- [Problem]: Where the listing below has a line with "Where should I click to: Open the Dashboard-visning", write out exactly that line and every line after it, stopping after the line with "Task: Expand the Потоковый".

- [Dataset]:
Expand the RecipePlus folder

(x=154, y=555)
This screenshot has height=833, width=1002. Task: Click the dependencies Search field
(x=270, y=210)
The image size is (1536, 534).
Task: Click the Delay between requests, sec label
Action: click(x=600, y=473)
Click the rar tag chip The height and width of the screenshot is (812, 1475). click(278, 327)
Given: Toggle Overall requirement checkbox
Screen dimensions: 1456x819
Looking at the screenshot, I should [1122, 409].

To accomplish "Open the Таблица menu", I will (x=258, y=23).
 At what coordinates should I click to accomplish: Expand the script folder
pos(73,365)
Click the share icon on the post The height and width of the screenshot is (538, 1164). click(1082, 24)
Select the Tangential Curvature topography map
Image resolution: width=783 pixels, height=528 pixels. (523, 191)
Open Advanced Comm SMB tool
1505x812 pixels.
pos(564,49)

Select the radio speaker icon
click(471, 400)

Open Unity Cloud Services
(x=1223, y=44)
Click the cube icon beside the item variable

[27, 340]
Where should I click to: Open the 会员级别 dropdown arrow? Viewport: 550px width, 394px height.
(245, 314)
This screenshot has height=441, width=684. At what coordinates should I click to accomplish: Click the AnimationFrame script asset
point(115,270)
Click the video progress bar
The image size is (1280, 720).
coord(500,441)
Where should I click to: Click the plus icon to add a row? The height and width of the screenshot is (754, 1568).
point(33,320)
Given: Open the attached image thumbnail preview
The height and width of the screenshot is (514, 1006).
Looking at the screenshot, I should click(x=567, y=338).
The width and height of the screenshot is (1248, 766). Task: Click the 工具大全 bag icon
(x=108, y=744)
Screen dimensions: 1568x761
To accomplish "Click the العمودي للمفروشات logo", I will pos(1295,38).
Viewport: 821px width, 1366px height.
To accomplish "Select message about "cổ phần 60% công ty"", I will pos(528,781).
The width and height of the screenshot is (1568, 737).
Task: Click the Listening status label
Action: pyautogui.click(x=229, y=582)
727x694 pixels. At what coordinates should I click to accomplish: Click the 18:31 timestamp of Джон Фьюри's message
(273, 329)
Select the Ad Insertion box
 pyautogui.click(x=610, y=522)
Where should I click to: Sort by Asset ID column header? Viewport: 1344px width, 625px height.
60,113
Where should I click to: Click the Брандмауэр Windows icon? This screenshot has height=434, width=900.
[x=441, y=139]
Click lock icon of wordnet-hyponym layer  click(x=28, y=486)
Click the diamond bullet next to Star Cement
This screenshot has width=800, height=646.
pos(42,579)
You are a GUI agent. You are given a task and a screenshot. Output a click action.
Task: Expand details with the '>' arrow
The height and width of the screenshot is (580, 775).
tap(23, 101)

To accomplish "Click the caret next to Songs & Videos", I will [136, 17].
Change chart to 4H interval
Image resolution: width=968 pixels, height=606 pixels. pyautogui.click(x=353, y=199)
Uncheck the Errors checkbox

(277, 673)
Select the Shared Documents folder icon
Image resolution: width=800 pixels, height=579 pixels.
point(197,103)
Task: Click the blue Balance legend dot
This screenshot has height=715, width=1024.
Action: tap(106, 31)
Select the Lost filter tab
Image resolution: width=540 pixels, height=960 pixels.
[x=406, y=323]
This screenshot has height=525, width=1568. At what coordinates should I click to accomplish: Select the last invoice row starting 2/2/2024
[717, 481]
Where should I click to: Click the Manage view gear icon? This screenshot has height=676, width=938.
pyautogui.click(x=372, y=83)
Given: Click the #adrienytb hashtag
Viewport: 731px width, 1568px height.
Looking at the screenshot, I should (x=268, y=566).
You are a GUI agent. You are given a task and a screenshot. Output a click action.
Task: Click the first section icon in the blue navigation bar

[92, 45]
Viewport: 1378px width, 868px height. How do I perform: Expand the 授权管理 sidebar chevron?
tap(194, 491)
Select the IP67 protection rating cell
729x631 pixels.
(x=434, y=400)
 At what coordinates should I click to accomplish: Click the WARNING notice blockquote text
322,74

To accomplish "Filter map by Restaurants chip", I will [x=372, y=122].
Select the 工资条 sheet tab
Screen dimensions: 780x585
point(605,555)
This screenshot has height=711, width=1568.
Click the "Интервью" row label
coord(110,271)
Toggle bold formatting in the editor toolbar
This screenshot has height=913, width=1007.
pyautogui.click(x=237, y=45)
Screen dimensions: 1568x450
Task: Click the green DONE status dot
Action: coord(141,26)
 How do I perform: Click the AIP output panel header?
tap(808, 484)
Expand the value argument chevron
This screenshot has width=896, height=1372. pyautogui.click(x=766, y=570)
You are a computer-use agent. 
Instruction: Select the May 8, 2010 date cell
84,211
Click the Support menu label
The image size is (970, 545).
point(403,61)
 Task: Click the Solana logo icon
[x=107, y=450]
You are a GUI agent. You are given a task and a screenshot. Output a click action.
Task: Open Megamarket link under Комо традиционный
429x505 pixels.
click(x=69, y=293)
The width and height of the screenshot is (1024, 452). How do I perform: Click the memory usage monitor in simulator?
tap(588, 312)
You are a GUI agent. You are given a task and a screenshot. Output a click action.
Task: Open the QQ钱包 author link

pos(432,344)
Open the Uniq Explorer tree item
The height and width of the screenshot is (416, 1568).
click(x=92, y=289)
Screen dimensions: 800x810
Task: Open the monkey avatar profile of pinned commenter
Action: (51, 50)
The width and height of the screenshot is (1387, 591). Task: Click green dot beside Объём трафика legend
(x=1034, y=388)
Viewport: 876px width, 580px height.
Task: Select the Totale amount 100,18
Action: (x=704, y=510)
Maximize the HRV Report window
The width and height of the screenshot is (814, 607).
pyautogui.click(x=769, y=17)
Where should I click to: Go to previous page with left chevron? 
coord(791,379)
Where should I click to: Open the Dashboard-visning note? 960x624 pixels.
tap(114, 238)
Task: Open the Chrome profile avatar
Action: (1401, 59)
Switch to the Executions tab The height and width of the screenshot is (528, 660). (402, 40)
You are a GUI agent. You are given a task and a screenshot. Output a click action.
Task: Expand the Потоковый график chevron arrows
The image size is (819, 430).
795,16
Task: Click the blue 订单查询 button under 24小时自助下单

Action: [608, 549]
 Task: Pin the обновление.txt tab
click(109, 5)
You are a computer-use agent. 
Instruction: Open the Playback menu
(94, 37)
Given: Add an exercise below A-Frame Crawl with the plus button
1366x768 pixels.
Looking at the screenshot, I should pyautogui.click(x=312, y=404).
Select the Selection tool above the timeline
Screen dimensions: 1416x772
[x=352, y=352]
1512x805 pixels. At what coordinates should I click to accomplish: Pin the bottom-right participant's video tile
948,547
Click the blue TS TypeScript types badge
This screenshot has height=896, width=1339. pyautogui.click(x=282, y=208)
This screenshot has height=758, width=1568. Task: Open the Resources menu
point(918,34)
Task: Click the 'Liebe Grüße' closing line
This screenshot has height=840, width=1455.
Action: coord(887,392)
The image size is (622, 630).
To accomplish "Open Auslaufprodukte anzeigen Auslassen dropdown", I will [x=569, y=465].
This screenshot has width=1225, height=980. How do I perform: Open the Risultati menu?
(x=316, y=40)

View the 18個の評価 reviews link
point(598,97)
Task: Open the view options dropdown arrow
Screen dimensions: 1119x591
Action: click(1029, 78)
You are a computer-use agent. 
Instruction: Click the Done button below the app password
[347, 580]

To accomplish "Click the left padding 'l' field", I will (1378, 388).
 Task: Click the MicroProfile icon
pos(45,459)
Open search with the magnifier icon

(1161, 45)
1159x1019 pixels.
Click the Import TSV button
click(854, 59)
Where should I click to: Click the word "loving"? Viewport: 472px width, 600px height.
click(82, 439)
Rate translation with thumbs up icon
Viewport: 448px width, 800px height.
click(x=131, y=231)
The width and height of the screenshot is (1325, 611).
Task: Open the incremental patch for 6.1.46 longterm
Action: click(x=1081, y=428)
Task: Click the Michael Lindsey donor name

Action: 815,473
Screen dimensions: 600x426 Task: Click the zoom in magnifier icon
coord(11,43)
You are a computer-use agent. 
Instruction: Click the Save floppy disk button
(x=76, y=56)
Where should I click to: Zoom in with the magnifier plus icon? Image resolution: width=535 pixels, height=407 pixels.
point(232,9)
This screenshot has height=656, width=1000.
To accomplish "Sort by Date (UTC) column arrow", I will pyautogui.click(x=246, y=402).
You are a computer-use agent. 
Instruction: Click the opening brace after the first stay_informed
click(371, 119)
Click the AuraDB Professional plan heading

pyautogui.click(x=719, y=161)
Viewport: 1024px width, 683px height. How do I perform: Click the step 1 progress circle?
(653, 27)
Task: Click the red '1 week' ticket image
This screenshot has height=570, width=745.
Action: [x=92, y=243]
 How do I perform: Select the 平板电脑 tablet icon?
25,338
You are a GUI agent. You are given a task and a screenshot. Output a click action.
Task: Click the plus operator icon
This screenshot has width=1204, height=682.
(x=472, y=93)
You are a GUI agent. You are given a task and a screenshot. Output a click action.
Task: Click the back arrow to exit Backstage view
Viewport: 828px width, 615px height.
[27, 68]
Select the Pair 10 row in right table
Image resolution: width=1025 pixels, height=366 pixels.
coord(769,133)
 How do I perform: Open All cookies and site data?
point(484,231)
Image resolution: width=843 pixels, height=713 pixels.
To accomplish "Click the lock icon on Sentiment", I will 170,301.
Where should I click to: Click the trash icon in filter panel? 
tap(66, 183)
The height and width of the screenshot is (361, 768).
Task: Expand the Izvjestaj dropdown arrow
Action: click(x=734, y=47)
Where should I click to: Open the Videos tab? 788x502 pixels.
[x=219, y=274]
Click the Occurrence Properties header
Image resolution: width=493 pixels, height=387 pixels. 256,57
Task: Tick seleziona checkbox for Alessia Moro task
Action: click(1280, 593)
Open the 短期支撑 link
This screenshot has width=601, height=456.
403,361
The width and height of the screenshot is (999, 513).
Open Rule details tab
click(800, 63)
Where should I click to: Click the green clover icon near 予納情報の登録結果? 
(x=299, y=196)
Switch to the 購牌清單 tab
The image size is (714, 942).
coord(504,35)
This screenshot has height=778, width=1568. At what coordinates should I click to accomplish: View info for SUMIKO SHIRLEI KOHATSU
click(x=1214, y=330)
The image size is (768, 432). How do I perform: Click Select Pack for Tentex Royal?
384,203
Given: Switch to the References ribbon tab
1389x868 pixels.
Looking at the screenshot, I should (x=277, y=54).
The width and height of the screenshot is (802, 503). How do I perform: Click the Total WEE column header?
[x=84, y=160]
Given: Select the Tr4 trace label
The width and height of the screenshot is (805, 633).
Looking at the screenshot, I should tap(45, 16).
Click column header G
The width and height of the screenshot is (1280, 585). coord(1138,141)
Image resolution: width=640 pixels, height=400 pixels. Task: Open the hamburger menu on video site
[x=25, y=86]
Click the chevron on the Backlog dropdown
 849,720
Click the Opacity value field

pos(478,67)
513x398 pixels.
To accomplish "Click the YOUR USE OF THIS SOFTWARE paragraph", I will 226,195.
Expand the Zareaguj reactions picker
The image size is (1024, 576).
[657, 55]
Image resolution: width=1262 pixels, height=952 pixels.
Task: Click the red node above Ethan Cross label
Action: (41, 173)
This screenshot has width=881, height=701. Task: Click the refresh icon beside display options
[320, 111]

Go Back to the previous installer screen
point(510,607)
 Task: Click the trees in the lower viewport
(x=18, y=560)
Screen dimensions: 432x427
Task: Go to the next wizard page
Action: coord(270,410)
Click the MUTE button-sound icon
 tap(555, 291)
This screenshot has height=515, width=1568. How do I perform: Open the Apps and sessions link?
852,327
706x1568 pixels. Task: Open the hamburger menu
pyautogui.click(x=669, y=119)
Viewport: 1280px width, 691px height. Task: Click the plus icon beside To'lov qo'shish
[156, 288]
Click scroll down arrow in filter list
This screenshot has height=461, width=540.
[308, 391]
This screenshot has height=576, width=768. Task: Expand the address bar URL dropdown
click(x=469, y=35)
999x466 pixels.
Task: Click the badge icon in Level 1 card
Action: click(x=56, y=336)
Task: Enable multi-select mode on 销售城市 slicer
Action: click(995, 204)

- [Answer to the problem]:
Where should I click to: Open the Dashboard-visning note? 960x624 pixels.
tap(114, 238)
Task: Open the Chrome profile avatar
Action: (1401, 59)
Switch to the Executions tab The height and width of the screenshot is (528, 660). (402, 40)
You are a GUI agent. You are given a task and a screenshot. Output a click action.
Task: Expand the Потоковый график chevron arrows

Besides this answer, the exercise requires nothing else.